> Exercise details
Reproduce only the items from the line with "Select the 225" up to and including the line with "Select the 'Low", substituting "page number badge" for each "page number circle" and keeping everything else unchanged.

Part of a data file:
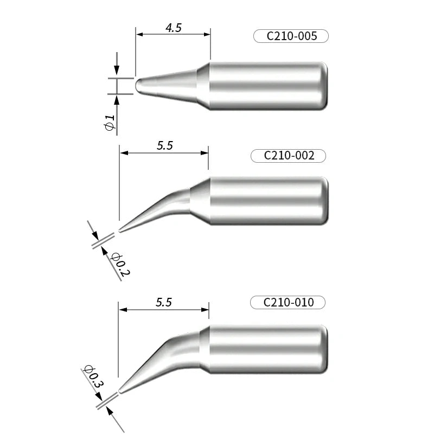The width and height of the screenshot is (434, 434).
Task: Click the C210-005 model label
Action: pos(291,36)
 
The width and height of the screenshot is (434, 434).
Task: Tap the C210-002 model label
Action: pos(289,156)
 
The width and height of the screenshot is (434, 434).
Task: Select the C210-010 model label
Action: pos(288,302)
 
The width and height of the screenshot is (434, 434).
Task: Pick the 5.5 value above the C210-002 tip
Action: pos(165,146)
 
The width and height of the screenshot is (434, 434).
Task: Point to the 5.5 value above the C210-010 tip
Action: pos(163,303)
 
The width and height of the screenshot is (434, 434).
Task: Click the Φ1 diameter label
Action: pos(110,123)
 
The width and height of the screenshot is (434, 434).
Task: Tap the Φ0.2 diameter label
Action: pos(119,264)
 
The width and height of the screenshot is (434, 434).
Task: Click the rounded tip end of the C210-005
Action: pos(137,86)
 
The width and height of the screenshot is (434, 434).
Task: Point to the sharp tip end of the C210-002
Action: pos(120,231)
--
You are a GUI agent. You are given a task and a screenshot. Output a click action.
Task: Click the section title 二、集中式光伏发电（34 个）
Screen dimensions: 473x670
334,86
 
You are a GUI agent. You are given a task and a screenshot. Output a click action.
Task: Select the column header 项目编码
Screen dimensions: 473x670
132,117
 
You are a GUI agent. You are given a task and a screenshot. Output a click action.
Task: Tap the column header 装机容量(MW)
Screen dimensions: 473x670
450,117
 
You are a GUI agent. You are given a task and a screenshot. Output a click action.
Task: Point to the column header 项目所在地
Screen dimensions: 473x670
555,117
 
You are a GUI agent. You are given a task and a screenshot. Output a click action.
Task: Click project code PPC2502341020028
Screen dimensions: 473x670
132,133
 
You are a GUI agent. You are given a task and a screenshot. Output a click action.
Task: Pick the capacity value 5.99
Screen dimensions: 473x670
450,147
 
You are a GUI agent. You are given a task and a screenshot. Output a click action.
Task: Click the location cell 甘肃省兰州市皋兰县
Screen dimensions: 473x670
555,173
---
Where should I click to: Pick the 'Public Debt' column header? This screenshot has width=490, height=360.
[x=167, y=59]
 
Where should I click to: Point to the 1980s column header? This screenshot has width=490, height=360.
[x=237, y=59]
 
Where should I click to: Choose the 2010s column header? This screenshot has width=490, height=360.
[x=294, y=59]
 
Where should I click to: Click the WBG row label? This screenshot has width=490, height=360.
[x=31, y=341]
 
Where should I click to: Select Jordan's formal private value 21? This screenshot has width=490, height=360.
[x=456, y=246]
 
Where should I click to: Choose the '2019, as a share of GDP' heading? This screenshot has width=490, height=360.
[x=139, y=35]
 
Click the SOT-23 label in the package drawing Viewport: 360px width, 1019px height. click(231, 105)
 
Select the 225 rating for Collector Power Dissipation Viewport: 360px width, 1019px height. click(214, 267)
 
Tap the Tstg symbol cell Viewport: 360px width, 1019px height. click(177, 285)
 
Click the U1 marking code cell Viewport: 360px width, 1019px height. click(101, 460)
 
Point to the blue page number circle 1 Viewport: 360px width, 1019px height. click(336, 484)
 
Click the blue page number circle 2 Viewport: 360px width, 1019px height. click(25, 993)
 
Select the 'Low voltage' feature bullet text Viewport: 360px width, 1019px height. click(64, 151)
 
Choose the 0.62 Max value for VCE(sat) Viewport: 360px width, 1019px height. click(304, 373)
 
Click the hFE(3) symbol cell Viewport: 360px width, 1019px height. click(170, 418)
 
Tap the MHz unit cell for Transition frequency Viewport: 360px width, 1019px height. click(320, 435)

> Response to the exercise
Select the 225 rating for Collector Power Dissipation Viewport: 360px width, 1019px height. click(214, 267)
 
Tap the Tstg symbol cell Viewport: 360px width, 1019px height. click(177, 285)
 
Click the U1 marking code cell Viewport: 360px width, 1019px height. click(101, 460)
 
Point to the blue page number badge 1 Viewport: 360px width, 1019px height. click(336, 484)
 
Click the blue page number badge 2 Viewport: 360px width, 1019px height. click(25, 993)
 
Select the 'Low voltage' feature bullet text Viewport: 360px width, 1019px height. click(64, 151)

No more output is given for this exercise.